_To do_. Set the pictures aside and set down only the lines from the line holding "You are a computer-use agent." through the end of the entries below, ends included.

_Excerpted records_.
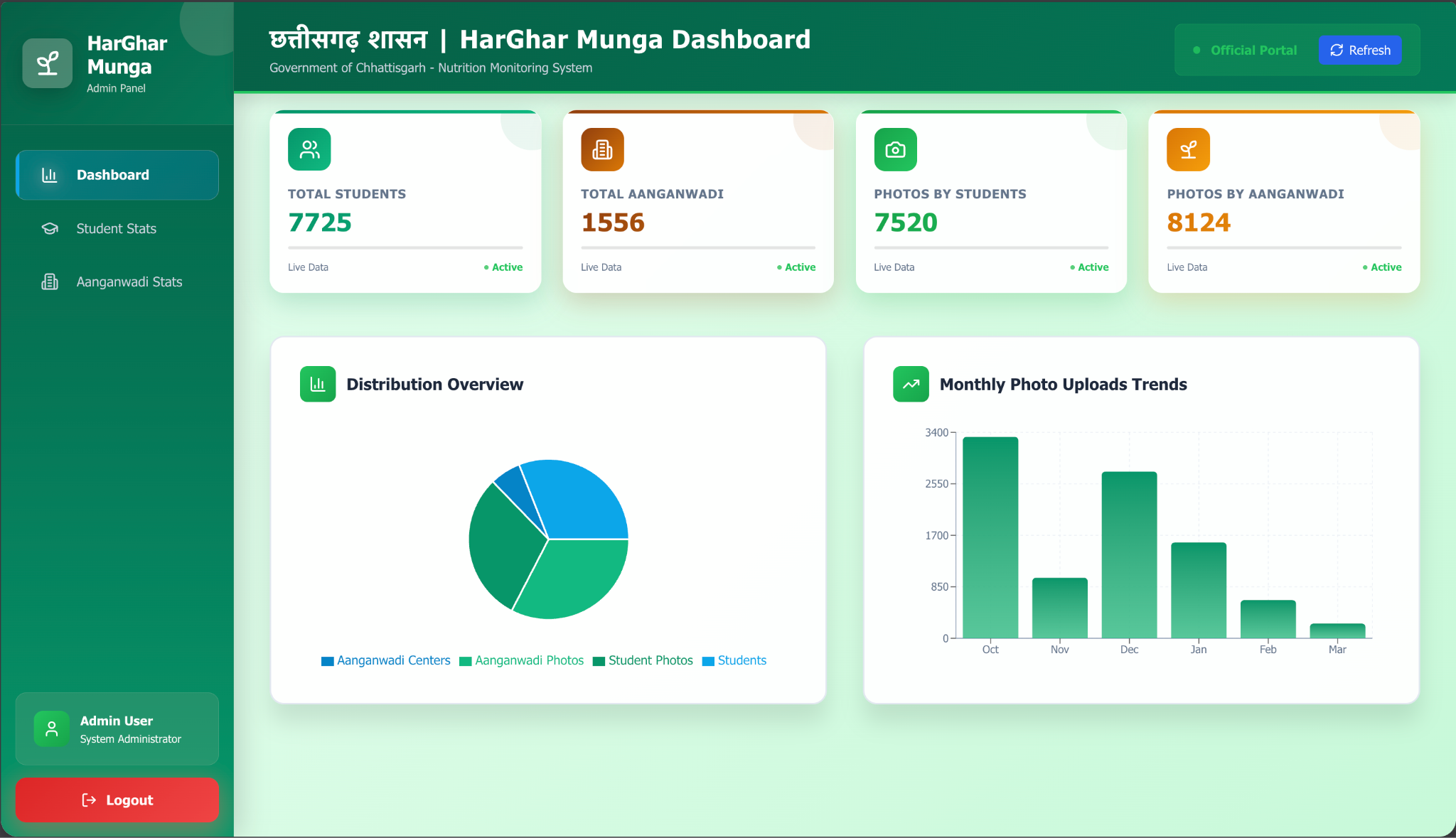The height and width of the screenshot is (838, 1456).
Task: Click the Total Students people icon
Action: coord(309,149)
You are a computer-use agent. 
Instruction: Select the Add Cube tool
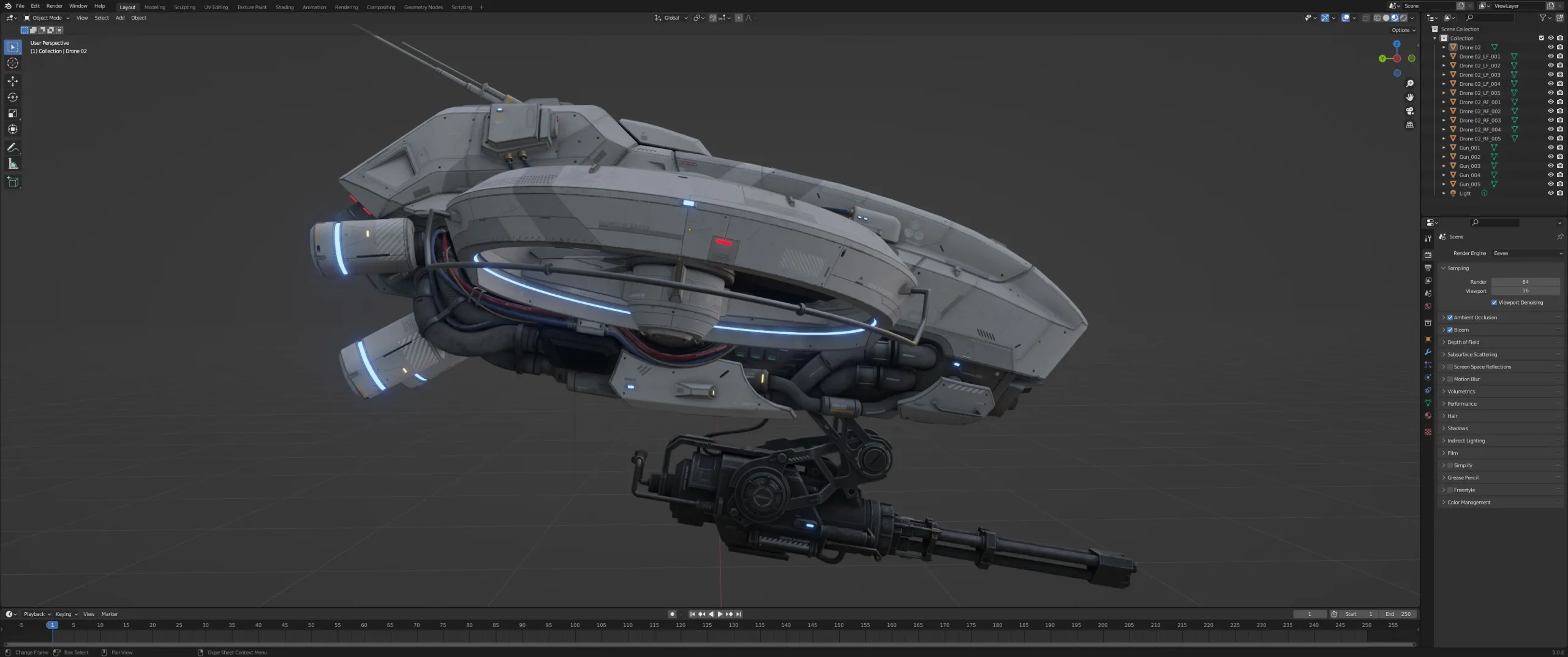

_Answer space_.
You are a computer-use agent. 
Instruction: Select the Add Cube tool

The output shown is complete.